Retype the following material exactly, line for line.

******************************

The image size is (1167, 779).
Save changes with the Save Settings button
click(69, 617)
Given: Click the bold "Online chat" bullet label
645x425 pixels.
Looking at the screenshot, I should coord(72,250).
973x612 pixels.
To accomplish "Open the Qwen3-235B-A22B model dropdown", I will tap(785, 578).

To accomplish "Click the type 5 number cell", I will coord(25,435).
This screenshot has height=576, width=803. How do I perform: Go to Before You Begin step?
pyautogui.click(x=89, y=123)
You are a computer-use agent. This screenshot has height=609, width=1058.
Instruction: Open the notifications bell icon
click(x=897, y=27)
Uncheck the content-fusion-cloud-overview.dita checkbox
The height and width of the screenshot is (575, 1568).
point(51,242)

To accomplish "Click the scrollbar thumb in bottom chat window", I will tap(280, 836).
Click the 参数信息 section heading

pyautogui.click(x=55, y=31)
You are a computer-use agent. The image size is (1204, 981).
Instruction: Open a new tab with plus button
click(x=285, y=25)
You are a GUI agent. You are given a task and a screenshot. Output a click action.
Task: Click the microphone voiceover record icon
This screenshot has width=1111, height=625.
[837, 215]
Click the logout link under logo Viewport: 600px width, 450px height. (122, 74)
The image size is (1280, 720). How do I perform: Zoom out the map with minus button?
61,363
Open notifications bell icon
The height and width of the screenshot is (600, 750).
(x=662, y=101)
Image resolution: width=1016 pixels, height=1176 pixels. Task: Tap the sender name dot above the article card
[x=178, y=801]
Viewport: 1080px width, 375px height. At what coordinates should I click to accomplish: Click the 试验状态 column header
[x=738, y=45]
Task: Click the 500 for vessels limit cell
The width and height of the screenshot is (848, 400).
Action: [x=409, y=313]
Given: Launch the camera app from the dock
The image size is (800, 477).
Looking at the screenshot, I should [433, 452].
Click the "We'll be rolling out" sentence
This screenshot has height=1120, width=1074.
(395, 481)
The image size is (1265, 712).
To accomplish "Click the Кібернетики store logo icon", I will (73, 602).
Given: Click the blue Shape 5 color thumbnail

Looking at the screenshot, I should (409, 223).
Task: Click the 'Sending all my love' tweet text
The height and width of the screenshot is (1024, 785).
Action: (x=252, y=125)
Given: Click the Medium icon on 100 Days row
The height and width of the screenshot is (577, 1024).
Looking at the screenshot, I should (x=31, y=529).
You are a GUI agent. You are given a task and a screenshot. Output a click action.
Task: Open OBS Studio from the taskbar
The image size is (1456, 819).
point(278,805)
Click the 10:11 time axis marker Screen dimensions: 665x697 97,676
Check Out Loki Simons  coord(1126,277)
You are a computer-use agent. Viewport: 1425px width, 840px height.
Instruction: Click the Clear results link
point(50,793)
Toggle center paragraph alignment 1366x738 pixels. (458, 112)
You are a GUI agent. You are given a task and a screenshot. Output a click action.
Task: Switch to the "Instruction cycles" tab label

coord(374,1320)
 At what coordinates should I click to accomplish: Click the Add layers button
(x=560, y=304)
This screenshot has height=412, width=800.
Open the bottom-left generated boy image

******************************

TASK RESULT:
The image size is (1167, 779).
Save changes with the Save Settings button
click(69, 617)
Given: Click the bold "Online chat" bullet label
645x425 pixels.
Looking at the screenshot, I should coord(72,250).
973x612 pixels.
To accomplish "Open the Qwen3-235B-A22B model dropdown", I will tap(785, 578).

To accomplish "Click the type 5 number cell", I will coord(25,435).
This screenshot has height=576, width=803. How do I perform: Go to Before You Begin step?
pyautogui.click(x=89, y=123)
You are a computer-use agent. This screenshot has height=609, width=1058.
Instruction: Open the notifications bell icon
click(x=897, y=27)
Uncheck the content-fusion-cloud-overview.dita checkbox
The height and width of the screenshot is (575, 1568).
point(51,242)

To accomplish "Click the scrollbar thumb in bottom chat window", I will tap(280, 836).
Click the 参数信息 section heading

pyautogui.click(x=55, y=31)
You are a computer-use agent. The image size is (1204, 981).
Instruction: Open a new tab with plus button
click(x=285, y=25)
You are a GUI agent. You are given a task and a screenshot. Output a click action.
Task: Click the microphone voiceover record icon
This screenshot has width=1111, height=625.
[837, 215]
Click the logout link under logo Viewport: 600px width, 450px height. (122, 74)
The image size is (1280, 720). How do I perform: Zoom out the map with minus button?
61,363
Open notifications bell icon
The height and width of the screenshot is (600, 750).
(x=662, y=101)
Image resolution: width=1016 pixels, height=1176 pixels. Task: Tap the sender name dot above the article card
[x=178, y=801]
Viewport: 1080px width, 375px height. At what coordinates should I click to accomplish: Click the 试验状态 column header
[x=738, y=45]
Task: Click the 500 for vessels limit cell
The width and height of the screenshot is (848, 400).
Action: [x=409, y=313]
Given: Launch the camera app from the dock
The image size is (800, 477).
Looking at the screenshot, I should [433, 452].
Click the "We'll be rolling out" sentence
This screenshot has height=1120, width=1074.
(395, 481)
The image size is (1265, 712).
To accomplish "Click the Кібернетики store logo icon", I will (73, 602).
Given: Click the blue Shape 5 color thumbnail

Looking at the screenshot, I should (409, 223).
Task: Click the 'Sending all my love' tweet text
The height and width of the screenshot is (1024, 785).
Action: (x=252, y=125)
Given: Click the Medium icon on 100 Days row
The height and width of the screenshot is (577, 1024).
Looking at the screenshot, I should (x=31, y=529).
You are a GUI agent. You are given a task and a screenshot. Output a click action.
Task: Open OBS Studio from the taskbar
The image size is (1456, 819).
point(278,805)
Click the 10:11 time axis marker Screen dimensions: 665x697 97,676
Check Out Loki Simons  coord(1126,277)
You are a computer-use agent. Viewport: 1425px width, 840px height.
Instruction: Click the Clear results link
point(50,793)
Toggle center paragraph alignment 1366x738 pixels. (458, 112)
You are a GUI agent. You are given a task and a screenshot. Output a click action.
Task: Switch to the "Instruction cycles" tab label

coord(374,1320)
 At what coordinates should I click to accomplish: Click the Add layers button
(x=560, y=304)
This screenshot has height=412, width=800.
Open the bottom-left generated boy image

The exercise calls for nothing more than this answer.